[begin SOURCE EXTRACT]
Spatial Aggregation: Choropleth Analysis

Aggregating point data to polygon areas is a fundamental geospatial pattern:

Python
import geopandas as gpd
import pandas as pd
import matplotlib.pyplot as plt
import matplotlib.colors as mcolors

def spatial_aggregation(
    points_gdf: gpd.GeoDataFrame,
    polygons_gdf: gpd.GeoDataFrame,
    polygon_id_col: str,
    agg_col: str,
    agg_func: str = "sum"
) -> gpd.GeoDataFrame:
    """
    Aggregate point values by containing polygon.

    Classic pattern: count/sum customers per zip code,
    sales per census tract, events per neighborhood.
    """
    # Spatial join: assign polygon to each point
    joined = gpd.sjoin(
        points_gdf,
        polygons_gdf[[polygon_id_col, "geometry"]],
        how="left",
        predicate="within"
    )

    # Aggregate
    agg_result = (
        joined
        .groupby(polygon_id_col)[agg_col]
        .agg(agg_func)
        .reset_index()
        .rename(columns={agg_col: f"{agg_col}_{agg_func}"})
    )
[end SOURCE EXTRACT]
**EXERCISE REQUIREMENTS**.
From the spatial aggregation code, extract the part from "Aggregate point values" up to and including "events per neighborhood.". The listing that follows comes from a separate source.
[begin DATA EXTRACT]
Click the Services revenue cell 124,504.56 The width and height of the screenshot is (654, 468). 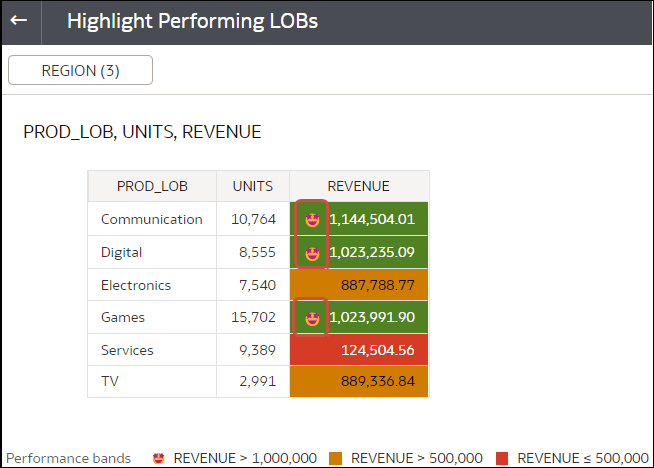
[end DATA EXTRACT]
**PROBLEM SOLUTION**.
Aggregate point values by containing polygon.

    Classic pattern: count/sum customers per zip code,
    sales per census tract, events per neighborhood.